You cannot rip audio directly from consumer platforms for labeling workflows. YouTube terms of service explicitly forbid downloading media outside of their approved application programming interfaces. For external testing datasets, pull audio from openly licensed repositories like Mozilla Common Voice or LibriSpeech to maintain compliance.

What data privacy constraints apply to voice recordings?

Regulations like the General Data Protection Regulation and the California Consumer Privacy Act classify voiceprints as sensitive biometric data when used for identification. You must host labeling infrastructure securely within your own environment to prevent exposing this personal data to third-party public clouds.

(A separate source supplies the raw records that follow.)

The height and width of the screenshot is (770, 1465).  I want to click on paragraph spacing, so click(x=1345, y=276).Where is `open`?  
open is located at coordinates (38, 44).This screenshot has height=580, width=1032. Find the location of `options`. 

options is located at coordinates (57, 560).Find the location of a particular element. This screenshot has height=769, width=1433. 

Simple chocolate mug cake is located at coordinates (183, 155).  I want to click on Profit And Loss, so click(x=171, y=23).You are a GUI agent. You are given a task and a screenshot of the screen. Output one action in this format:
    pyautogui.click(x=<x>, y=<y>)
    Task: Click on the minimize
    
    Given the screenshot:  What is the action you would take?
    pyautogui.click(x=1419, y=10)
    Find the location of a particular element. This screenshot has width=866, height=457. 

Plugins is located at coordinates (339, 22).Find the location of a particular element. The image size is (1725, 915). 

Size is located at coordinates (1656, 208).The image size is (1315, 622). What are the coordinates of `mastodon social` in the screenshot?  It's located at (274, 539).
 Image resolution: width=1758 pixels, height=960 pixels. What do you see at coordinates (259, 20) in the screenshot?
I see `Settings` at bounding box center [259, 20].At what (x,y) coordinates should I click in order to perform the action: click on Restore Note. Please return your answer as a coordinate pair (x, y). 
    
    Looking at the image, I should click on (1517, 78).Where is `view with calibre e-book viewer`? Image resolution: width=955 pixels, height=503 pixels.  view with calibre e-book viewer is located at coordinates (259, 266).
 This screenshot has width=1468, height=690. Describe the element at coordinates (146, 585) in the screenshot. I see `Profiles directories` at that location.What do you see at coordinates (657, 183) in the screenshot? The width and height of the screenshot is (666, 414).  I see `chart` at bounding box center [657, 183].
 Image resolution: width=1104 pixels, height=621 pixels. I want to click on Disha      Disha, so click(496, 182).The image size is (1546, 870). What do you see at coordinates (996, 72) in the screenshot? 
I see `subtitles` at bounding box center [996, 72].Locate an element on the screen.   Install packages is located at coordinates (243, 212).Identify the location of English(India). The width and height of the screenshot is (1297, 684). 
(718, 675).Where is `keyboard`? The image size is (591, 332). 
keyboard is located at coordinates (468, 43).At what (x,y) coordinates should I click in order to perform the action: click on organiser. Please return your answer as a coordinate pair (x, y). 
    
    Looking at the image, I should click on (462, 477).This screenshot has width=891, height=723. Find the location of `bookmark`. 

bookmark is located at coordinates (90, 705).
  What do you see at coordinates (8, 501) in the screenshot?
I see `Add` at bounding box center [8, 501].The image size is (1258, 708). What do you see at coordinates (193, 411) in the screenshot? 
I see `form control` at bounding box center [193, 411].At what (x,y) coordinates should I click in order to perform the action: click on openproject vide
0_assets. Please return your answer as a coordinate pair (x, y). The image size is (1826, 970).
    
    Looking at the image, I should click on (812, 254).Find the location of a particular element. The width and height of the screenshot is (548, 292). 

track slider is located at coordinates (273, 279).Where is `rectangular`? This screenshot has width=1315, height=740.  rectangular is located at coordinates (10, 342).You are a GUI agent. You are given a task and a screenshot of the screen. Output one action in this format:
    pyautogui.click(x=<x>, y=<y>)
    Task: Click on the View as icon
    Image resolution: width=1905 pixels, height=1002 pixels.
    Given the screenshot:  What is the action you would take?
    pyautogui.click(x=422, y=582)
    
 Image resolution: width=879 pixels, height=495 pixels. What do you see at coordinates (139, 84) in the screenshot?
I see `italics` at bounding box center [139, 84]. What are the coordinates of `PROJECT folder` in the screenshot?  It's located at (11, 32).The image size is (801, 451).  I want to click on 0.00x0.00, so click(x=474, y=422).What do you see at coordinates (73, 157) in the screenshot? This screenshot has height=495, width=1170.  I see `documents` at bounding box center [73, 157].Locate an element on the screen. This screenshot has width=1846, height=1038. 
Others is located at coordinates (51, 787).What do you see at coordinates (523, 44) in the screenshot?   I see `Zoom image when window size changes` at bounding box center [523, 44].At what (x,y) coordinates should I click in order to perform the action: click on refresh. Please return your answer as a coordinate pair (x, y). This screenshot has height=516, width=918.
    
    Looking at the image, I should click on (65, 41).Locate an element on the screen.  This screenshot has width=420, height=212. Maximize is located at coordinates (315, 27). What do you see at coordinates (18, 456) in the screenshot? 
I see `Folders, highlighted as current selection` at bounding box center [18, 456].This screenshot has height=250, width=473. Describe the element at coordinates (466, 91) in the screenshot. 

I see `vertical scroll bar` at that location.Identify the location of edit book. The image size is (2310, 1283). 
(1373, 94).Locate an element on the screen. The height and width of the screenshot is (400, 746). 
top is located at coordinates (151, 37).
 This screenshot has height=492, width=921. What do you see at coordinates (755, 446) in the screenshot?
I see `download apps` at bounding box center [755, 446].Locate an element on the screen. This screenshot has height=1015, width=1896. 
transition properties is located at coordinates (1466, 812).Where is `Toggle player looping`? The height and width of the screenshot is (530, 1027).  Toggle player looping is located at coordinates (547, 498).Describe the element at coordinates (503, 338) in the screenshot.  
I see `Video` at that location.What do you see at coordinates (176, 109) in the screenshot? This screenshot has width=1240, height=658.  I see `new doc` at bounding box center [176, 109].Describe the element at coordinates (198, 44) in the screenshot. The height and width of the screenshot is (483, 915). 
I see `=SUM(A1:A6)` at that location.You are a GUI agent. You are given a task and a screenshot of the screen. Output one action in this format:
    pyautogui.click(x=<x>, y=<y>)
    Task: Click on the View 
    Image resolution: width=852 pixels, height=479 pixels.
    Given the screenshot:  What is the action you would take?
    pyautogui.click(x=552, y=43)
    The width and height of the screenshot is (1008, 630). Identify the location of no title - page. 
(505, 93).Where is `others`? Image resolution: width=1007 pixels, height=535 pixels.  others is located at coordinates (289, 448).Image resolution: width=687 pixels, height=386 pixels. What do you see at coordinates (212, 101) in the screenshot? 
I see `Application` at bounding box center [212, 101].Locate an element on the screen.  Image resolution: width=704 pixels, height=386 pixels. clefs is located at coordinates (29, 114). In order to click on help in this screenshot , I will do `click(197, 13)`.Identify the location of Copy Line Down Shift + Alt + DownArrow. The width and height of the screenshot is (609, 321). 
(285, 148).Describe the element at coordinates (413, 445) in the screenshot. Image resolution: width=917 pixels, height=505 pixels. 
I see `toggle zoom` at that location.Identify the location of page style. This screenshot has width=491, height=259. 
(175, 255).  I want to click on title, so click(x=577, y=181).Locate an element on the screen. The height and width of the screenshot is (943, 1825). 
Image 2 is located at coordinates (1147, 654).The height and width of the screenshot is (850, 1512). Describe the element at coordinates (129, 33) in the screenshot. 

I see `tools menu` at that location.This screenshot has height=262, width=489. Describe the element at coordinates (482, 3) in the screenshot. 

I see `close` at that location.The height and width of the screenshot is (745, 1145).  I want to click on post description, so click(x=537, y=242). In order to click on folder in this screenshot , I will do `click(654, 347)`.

Configure deletion workflows in Label Studio using the data manager to respect user takedown requests.

How do you map candidate transcripts to machine-joinable outputs?

When supplying the Label Studio list tag with candidate transcripts, assign a stable model identifier to each item rather than relying on positional array indexes. The ranker control outputs the final sorted array using these explicit identifiers. This guarantees that your downstream preference datasets map perfectly back to the original decoder logs.

Why do audio waveforms desynchronize during playback?

Waveform rendering desynchronizes when the underlying audio file uses complex container formats or variable bitrates. Convert your MP3 or compressed source files into standard WAV formats before uploading them to the labeling pipeline. This standardized data engineering step ensures the visual waveform matches the audio playback perfectly.

When should you use a pairwise control instead of a ranker?

Use the pairwise tag strictly for evaluating exactly two candidate transcripts side by side. If your decoder generates an N-best list with three or more hypotheses, build the interface using a list tag combined with a ranker tag. This setup allows reviewers to drag and drop multiple items into a completely sorted preference order.